→ Your objective
Please give the number of lines that hold the string "computer" in the listing, without any other words.

= Beginning of Section =

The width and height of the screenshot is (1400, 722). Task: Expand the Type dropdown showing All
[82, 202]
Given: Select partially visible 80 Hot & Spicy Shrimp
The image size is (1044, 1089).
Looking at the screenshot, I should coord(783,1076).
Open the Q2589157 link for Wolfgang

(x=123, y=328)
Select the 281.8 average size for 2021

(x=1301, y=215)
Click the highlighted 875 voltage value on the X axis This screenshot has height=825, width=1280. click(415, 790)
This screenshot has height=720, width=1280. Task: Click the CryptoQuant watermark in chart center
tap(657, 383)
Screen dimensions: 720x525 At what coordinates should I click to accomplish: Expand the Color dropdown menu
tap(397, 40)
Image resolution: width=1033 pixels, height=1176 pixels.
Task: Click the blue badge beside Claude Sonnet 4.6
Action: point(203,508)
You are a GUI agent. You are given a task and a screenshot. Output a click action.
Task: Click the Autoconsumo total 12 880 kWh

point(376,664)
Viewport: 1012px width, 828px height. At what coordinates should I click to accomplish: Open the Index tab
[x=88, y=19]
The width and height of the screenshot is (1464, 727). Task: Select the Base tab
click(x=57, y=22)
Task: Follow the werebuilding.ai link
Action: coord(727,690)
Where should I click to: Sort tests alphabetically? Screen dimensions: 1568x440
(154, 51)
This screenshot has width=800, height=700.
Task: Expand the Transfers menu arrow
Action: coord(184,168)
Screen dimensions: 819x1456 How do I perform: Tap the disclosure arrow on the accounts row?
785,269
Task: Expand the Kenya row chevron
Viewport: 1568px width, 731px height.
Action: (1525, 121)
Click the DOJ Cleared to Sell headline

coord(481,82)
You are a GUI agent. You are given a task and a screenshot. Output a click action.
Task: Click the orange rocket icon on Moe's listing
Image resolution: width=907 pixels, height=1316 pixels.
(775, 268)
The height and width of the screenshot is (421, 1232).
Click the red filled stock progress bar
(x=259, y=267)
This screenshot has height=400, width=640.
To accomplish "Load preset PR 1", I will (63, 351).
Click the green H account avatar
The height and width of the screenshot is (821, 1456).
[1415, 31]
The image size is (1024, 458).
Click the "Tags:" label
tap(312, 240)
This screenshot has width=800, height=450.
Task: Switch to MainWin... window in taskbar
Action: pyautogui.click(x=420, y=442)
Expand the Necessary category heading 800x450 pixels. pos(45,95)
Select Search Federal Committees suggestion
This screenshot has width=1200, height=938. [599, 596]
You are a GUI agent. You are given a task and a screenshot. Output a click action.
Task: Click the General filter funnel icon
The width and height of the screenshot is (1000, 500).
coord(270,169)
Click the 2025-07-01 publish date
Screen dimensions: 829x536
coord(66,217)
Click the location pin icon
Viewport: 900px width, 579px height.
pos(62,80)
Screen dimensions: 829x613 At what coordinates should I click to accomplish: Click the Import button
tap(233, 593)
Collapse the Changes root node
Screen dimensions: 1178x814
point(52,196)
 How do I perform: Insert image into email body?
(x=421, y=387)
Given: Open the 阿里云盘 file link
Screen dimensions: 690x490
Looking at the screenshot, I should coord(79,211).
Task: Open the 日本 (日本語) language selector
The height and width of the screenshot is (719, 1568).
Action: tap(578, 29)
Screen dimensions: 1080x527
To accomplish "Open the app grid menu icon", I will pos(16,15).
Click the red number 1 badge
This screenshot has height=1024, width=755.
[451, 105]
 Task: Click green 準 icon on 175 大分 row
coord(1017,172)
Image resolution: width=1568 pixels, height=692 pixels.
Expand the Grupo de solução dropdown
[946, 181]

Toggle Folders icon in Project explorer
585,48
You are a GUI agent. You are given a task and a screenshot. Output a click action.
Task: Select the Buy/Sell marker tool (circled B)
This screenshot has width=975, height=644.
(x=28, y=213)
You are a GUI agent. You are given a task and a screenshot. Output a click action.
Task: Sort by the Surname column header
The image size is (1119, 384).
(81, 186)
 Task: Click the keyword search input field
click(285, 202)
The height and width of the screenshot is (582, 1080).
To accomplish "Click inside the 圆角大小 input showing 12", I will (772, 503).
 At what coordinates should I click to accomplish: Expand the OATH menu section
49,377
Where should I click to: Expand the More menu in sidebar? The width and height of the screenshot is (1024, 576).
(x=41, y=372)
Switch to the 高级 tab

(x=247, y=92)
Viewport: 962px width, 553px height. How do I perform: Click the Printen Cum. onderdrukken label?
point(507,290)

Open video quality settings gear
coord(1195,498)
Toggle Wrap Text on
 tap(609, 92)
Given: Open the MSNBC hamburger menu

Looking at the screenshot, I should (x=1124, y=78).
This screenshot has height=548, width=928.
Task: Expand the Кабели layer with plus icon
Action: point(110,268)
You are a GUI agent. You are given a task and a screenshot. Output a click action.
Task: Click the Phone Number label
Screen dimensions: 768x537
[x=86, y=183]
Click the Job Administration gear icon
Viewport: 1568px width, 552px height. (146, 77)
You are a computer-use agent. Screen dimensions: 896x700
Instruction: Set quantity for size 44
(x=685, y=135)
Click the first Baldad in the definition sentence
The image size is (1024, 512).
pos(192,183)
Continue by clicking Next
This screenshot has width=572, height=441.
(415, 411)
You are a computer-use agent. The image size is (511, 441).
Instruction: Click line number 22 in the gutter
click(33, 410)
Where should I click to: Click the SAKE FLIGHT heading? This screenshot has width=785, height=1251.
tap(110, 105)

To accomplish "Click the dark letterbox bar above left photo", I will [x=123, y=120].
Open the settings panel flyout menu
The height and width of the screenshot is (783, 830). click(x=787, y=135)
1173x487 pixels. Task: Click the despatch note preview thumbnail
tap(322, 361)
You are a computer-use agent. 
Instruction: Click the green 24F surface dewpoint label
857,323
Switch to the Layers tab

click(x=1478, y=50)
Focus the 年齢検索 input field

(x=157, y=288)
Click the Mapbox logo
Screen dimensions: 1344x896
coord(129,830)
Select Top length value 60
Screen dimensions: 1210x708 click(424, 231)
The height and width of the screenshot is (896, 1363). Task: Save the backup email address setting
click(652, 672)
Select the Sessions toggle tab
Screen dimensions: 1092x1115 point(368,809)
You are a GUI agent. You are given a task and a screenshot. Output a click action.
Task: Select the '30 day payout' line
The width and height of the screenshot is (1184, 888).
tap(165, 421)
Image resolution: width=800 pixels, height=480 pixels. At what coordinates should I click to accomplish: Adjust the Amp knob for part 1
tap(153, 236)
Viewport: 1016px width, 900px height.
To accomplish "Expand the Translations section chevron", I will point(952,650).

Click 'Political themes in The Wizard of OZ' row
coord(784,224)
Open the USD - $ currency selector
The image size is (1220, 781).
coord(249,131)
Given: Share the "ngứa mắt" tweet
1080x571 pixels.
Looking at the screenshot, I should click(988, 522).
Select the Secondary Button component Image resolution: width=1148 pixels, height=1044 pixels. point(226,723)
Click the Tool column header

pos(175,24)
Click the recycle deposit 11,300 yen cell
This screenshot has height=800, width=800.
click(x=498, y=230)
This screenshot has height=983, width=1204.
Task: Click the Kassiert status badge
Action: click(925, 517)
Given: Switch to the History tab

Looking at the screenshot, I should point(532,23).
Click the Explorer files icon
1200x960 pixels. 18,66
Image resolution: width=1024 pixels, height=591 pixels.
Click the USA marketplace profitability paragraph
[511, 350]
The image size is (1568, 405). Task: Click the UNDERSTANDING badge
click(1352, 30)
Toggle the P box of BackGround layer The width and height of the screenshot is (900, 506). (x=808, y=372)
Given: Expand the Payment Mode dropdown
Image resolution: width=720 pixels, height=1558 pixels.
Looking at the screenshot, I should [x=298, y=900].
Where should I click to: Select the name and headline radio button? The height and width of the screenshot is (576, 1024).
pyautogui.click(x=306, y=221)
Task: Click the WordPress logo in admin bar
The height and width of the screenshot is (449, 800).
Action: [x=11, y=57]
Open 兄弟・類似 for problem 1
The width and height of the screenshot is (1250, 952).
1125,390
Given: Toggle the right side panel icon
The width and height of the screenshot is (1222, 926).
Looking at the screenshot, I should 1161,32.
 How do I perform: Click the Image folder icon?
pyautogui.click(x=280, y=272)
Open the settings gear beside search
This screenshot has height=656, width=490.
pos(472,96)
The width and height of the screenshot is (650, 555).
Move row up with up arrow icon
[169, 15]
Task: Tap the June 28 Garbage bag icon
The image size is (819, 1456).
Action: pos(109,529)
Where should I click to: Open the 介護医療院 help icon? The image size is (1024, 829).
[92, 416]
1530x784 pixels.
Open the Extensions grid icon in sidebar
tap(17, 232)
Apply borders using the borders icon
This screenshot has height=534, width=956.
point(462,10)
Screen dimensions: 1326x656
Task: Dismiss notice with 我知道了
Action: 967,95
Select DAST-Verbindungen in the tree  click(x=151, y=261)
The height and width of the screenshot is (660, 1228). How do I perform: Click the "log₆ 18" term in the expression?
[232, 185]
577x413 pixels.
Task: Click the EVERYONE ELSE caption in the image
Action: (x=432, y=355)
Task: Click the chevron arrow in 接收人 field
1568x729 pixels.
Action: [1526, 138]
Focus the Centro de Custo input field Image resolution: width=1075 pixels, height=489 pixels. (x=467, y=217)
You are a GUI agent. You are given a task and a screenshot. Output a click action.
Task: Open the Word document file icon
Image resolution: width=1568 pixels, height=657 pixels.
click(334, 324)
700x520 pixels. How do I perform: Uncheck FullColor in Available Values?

= End of Section =

→ Exercise answer
3